### What the task asks
Would you please print the data a second time, exactly as it stands?

[[ Given information, beginning ]]

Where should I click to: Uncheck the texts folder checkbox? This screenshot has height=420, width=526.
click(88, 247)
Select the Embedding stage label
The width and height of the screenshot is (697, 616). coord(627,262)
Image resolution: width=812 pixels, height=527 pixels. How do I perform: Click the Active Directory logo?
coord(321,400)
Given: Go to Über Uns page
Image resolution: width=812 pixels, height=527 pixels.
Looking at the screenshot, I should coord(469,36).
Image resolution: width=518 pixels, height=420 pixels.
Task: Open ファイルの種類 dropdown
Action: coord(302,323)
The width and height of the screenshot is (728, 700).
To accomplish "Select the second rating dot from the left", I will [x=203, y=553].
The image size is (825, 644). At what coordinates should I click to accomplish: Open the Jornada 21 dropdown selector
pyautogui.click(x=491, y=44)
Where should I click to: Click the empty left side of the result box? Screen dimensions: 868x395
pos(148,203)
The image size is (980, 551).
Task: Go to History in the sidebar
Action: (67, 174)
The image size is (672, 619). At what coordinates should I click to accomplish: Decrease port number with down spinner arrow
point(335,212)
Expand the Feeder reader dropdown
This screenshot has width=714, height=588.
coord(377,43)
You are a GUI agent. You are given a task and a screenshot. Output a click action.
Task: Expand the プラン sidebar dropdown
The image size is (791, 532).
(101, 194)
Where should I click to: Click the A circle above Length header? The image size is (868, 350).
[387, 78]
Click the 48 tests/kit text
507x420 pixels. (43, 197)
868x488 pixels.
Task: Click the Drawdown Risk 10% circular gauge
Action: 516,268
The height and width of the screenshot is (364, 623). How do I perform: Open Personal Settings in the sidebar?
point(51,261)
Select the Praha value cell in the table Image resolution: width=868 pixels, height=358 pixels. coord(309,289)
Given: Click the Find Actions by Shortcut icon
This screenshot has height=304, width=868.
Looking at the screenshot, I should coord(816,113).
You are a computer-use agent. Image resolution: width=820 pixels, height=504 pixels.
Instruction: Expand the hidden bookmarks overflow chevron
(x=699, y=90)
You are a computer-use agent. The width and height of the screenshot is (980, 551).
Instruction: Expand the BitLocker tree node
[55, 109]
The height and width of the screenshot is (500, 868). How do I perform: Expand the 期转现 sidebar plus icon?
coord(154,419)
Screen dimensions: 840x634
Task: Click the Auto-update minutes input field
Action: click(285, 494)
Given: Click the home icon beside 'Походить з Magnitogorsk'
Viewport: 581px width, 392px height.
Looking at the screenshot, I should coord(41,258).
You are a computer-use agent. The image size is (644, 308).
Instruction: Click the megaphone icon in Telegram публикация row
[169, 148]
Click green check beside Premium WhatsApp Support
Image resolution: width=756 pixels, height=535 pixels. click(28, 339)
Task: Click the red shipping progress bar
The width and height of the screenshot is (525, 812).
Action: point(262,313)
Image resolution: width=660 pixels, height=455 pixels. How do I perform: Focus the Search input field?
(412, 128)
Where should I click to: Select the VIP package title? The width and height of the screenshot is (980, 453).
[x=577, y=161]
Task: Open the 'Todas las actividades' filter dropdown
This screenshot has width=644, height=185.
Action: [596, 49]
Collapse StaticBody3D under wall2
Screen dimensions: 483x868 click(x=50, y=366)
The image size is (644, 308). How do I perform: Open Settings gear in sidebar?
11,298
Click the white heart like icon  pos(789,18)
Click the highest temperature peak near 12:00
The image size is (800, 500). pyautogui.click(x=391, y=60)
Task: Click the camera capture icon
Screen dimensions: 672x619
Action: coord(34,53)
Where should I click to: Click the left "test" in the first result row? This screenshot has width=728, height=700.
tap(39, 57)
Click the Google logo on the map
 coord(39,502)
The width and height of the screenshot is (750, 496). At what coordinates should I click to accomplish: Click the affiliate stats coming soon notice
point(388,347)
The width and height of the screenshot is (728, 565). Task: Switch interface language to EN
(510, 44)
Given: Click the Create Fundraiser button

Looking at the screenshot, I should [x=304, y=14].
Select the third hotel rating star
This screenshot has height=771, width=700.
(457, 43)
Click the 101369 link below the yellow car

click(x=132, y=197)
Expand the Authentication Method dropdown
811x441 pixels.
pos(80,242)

[[ Given information, end ]]

### Exercise result
Where should I click to: Uncheck the texts folder checkbox? This screenshot has height=420, width=526.
click(88, 247)
Select the Embedding stage label
The width and height of the screenshot is (697, 616). coord(627,262)
Image resolution: width=812 pixels, height=527 pixels. How do I perform: Click the Active Directory logo?
coord(321,400)
Given: Go to Über Uns page
Image resolution: width=812 pixels, height=527 pixels.
Looking at the screenshot, I should coord(469,36).
Image resolution: width=518 pixels, height=420 pixels.
Task: Open ファイルの種類 dropdown
Action: coord(302,323)
The width and height of the screenshot is (728, 700).
To accomplish "Select the second rating dot from the left", I will [x=203, y=553].
The image size is (825, 644). At what coordinates should I click to accomplish: Open the Jornada 21 dropdown selector
pyautogui.click(x=491, y=44)
Where should I click to: Click the empty left side of the result box? Screen dimensions: 868x395
pos(148,203)
The image size is (980, 551).
Task: Go to History in the sidebar
Action: (67, 174)
The image size is (672, 619). At what coordinates should I click to accomplish: Decrease port number with down spinner arrow
point(335,212)
Expand the Feeder reader dropdown
This screenshot has width=714, height=588.
coord(377,43)
You are a GUI agent. You are given a task and a screenshot. Output a click action.
Task: Expand the プラン sidebar dropdown
The image size is (791, 532).
(101, 194)
Where should I click to: Click the A circle above Length header? The image size is (868, 350).
[387, 78]
Click the 48 tests/kit text
507x420 pixels. (43, 197)
868x488 pixels.
Task: Click the Drawdown Risk 10% circular gauge
Action: 516,268
The height and width of the screenshot is (364, 623). How do I perform: Open Personal Settings in the sidebar?
point(51,261)
Select the Praha value cell in the table Image resolution: width=868 pixels, height=358 pixels. coord(309,289)
Given: Click the Find Actions by Shortcut icon
This screenshot has height=304, width=868.
Looking at the screenshot, I should coord(816,113).
You are a computer-use agent. Image resolution: width=820 pixels, height=504 pixels.
Instruction: Expand the hidden bookmarks overflow chevron
(x=699, y=90)
You are a computer-use agent. The width and height of the screenshot is (980, 551).
Instruction: Expand the BitLocker tree node
[55, 109]
The height and width of the screenshot is (500, 868). How do I perform: Expand the 期转现 sidebar plus icon?
coord(154,419)
Screen dimensions: 840x634
Task: Click the Auto-update minutes input field
Action: click(285, 494)
Given: Click the home icon beside 'Походить з Magnitogorsk'
Viewport: 581px width, 392px height.
Looking at the screenshot, I should coord(41,258).
You are a computer-use agent. The image size is (644, 308).
Instruction: Click the megaphone icon in Telegram публикация row
[169, 148]
Click green check beside Premium WhatsApp Support
Image resolution: width=756 pixels, height=535 pixels. click(28, 339)
Task: Click the red shipping progress bar
The width and height of the screenshot is (525, 812).
Action: point(262,313)
Image resolution: width=660 pixels, height=455 pixels. How do I perform: Focus the Search input field?
(412, 128)
Where should I click to: Select the VIP package title? The width and height of the screenshot is (980, 453).
[x=577, y=161]
Task: Open the 'Todas las actividades' filter dropdown
This screenshot has width=644, height=185.
Action: [596, 49]
Collapse StaticBody3D under wall2
Screen dimensions: 483x868 click(x=50, y=366)
The image size is (644, 308). How do I perform: Open Settings gear in sidebar?
11,298
Click the white heart like icon  pos(789,18)
Click the highest temperature peak near 12:00
The image size is (800, 500). pyautogui.click(x=391, y=60)
Task: Click the camera capture icon
Screen dimensions: 672x619
Action: coord(34,53)
Where should I click to: Click the left "test" in the first result row? This screenshot has width=728, height=700.
tap(39, 57)
Click the Google logo on the map
 coord(39,502)
The width and height of the screenshot is (750, 496). At what coordinates should I click to accomplish: Click the affiliate stats coming soon notice
point(388,347)
The width and height of the screenshot is (728, 565). Task: Switch interface language to EN
(510, 44)
Given: Click the Create Fundraiser button

Looking at the screenshot, I should [x=304, y=14].
Select the third hotel rating star
This screenshot has height=771, width=700.
(457, 43)
Click the 101369 link below the yellow car

click(x=132, y=197)
Expand the Authentication Method dropdown
811x441 pixels.
pos(80,242)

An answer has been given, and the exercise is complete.